▸ MATERIAL SUPPLIED:
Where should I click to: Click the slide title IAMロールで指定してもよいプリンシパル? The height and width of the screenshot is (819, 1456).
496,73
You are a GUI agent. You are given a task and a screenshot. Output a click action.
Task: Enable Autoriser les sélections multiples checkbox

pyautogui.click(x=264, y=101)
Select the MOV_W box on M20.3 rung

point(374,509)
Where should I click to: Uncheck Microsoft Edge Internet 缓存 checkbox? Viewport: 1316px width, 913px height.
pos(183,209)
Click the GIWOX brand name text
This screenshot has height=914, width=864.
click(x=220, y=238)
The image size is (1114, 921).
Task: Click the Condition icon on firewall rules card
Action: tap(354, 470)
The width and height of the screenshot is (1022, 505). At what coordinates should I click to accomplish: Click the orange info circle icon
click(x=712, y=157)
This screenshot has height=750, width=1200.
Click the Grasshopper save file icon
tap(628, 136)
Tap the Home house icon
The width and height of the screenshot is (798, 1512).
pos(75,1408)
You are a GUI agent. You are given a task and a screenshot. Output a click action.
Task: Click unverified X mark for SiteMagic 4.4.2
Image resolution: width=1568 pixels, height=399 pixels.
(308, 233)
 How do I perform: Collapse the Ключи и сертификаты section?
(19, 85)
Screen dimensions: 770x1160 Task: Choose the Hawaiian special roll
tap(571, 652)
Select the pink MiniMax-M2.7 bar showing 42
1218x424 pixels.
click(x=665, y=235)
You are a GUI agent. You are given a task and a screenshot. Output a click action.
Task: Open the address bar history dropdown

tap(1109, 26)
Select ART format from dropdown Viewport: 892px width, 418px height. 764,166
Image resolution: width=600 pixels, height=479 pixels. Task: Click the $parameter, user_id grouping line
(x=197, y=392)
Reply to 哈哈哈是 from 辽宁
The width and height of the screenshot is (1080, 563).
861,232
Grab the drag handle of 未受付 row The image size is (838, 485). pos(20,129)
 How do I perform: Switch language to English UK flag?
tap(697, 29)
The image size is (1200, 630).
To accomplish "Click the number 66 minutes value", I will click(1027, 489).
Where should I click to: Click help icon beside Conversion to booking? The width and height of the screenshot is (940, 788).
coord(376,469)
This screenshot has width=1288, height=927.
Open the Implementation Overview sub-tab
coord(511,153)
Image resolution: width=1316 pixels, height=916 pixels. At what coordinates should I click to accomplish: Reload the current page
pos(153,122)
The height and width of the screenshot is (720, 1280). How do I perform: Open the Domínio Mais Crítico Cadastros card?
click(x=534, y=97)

▸ WHAT IS BEING ASKED: Convert every line of the entries above into a Markdown table with the columns Row and Line, numbering each row and leaving out blank lines.

▸ FINAL ANSWER:
| Row | Line |
|---|---|
| 1 | Where should I click to: Click the slide title IAMロールで指定してもよいプリンシパル? The height and width of the screenshot is (819, 1456). |
| 2 | 496,73 |
| 3 | You are a GUI agent. You are given a task and a screenshot. Output a click action. |
| 4 | Task: Enable Autoriser les sélections multiples checkbox |
| 5 | pyautogui.click(x=264, y=101) |
| 6 | Select the MOV_W box on M20.3 rung |
| 7 | point(374,509) |
| 8 | Where should I click to: Uncheck Microsoft Edge Internet 缓存 checkbox? Viewport: 1316px width, 913px height. |
| 9 | pos(183,209) |
| 10 | Click the GIWOX brand name text |
| 11 | This screenshot has height=914, width=864. |
| 12 | click(x=220, y=238) |
| 13 | The image size is (1114, 921). |
| 14 | Task: Click the Condition icon on firewall rules card |
| 15 | Action: tap(354, 470) |
| 16 | The width and height of the screenshot is (1022, 505). At what coordinates should I click to accomplish: Click the orange info circle icon |
| 17 | click(x=712, y=157) |
| 18 | This screenshot has height=750, width=1200. |
| 19 | Click the Grasshopper save file icon |
| 20 | tap(628, 136) |
| 21 | Tap the Home house icon |
| 22 | The width and height of the screenshot is (798, 1512). |
| 23 | pos(75,1408) |
| 24 | You are a GUI agent. You are given a task and a screenshot. Output a click action. |
| 25 | Task: Click unverified X mark for SiteMagic 4.4.2 |
| 26 | Image resolution: width=1568 pixels, height=399 pixels. |
| 27 | (308, 233) |
| 28 |  How do I perform: Collapse the Ключи и сертификаты section? |
| 29 | (19, 85) |
| 30 | Screen dimensions: 770x1160 Task: Choose the Hawaiian special roll |
| 31 | tap(571, 652) |
| 32 | Select the pink MiniMax-M2.7 bar showing 42 |
| 33 | 1218x424 pixels. |
| 34 | click(x=665, y=235) |
| 35 | You are a GUI agent. You are given a task and a screenshot. Output a click action. |
| 36 | Task: Open the address bar history dropdown |
| 37 | tap(1109, 26) |
| 38 | Select ART format from dropdown Viewport: 892px width, 418px height. 764,166 |
| 39 | Image resolution: width=600 pixels, height=479 pixels. Task: Click the $parameter, user_id grouping line |
| 40 | (x=197, y=392) |
| 41 | Reply to 哈哈哈是 from 辽宁 |
| 42 | The width and height of the screenshot is (1080, 563). |
| 43 | 861,232 |
| 44 | Grab the drag handle of 未受付 row The image size is (838, 485). pos(20,129) |
| 45 |  How do I perform: Switch language to English UK flag? |
| 46 | tap(697, 29) |
| 47 | The image size is (1200, 630). |
| 48 | To accomplish "Click the number 66 minutes value", I will click(1027, 489). |
| 49 | Where should I click to: Click help icon beside Conversion to booking? The width and height of the screenshot is (940, 788). |
| 50 | coord(376,469) |
| 51 | This screenshot has width=1288, height=927. |
| 52 | Open the Implementation Overview sub-tab |
| 53 | coord(511,153) |
| 54 | Image resolution: width=1316 pixels, height=916 pixels. At what coordinates should I click to accomplish: Reload the current page |
| 55 | pos(153,122) |
| 56 | The height and width of the screenshot is (720, 1280). How do I perform: Open the Domínio Mais Crítico Cadastros card? |
| 57 | click(x=534, y=97) |